春休みは後半戦に突入していたが、この間に俺と凛音はクランの登録をするために、資料を記入して提出したりと慌ただしい日々を過ごしていた。
その甲斐もあって、恐らく4月中頃にはクランを設立することが出来るだろう。
昨年末に怪に殺されてからダンジョンに一度も潜っていないので、ハンター活動をまた出来ることが嬉しくてワクワクしてしまう。
凛音も「なんか部活やってるみたいだね」と言いどこか楽しそうな雰囲気を出している。
実は俺も凛音も部活動などやったことがなく、このような誰かと一緒の目的を達成するために何かをすることはとても楽しかった。
龍の灯火にいた頃も、最初のうちは今のように楽しんでいたと思う。
しかし、次第に苦しみが勝ってしまった。
レベルが上がらないことへの焦燥感、みんなの足を引っ張っているという現実に……。
徐々に俺に対して冷たい目を向けてくる仲間たちの視線が怖かった。
あぁ、だけど唯一雪宮さんだけは、ずっと変わらずに俺と接してくれてたっけ。
今思えば彼女の存在に救われていたんだと思う。
次にまた会うことができたら「ありがとう」って伝えたいな。
――
日中は凛音と一緒にクラン設立準備をする以外は、日国に現れた怪と戦うだけではなく、葬送神器をした際の霊装制御の修行をした。

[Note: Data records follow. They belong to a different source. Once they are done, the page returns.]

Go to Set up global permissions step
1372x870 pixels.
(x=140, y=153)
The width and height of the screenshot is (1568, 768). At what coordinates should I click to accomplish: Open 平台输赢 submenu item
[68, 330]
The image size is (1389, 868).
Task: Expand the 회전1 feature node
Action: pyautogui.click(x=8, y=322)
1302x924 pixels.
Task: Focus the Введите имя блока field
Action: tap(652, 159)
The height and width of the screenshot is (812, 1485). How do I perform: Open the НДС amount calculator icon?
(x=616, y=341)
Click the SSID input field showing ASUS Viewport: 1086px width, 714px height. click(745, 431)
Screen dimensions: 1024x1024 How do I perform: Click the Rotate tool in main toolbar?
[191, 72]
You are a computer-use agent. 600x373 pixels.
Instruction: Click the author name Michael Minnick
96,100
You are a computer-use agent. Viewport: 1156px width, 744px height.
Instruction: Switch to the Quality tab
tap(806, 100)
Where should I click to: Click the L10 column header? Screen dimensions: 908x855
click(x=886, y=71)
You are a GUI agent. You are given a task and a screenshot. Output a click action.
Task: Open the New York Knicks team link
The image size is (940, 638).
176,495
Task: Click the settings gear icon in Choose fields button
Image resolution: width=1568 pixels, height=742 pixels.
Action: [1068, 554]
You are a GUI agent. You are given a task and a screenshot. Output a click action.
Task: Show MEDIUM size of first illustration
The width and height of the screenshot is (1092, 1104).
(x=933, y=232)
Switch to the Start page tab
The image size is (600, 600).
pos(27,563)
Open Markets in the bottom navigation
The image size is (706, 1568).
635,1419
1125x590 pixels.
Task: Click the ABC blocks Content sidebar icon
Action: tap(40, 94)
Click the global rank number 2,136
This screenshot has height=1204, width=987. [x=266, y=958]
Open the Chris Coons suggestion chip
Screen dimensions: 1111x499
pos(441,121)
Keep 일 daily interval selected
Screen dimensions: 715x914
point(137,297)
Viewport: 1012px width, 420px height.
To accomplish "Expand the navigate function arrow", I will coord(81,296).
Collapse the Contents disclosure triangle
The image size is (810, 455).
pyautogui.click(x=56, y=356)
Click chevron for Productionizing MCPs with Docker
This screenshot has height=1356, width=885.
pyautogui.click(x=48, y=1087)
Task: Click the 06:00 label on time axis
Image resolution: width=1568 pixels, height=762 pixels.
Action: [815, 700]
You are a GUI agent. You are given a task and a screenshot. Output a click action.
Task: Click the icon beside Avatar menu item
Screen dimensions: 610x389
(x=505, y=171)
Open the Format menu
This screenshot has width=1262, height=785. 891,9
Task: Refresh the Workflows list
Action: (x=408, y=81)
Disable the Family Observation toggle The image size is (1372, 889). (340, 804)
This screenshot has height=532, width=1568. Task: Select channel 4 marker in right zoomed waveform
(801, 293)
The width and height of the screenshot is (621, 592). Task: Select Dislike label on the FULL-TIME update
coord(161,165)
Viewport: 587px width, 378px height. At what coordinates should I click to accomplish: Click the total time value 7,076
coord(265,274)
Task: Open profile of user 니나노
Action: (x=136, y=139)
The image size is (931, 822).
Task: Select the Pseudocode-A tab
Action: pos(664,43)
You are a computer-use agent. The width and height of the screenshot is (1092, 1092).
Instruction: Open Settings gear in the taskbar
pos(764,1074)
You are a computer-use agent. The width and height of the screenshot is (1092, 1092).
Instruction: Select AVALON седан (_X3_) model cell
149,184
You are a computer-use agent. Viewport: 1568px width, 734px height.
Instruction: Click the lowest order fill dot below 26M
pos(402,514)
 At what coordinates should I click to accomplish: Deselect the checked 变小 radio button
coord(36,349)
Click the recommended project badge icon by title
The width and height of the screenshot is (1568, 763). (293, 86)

その修行の甲斐もあり、葬送神器をした際にご先祖様の神魂を40%まで使用できるようになったのだ。
修行をして分かったことがある。
それは葬送神器を使用すると体力の低下が著しいということだ。
しかし、破坐と戦っているときは疲れを感じることがなかった。
黒衣の見解によると、黒死天斬で斬るとその場で怪の魂を吸収して体力に変換しているのではないかということだった。
確かにそんな効果があるのなら、あの時体力が落ちなかった説明がつく。
そんな慌ただしい日々を過ごしていたら、あっという間に春休みは終わり、俺たちは2年生へと進級した。
俺と凛音はまた同じAクラスになることができた。ちなみに美湖や秋篠たちも一緒だ。
学力至上主義の英明学園は、クラス分けを成績優秀者の順番になっている。
AからFクラスまであり、Aクラスに所属する30人がこの学年のTOP30ということだ。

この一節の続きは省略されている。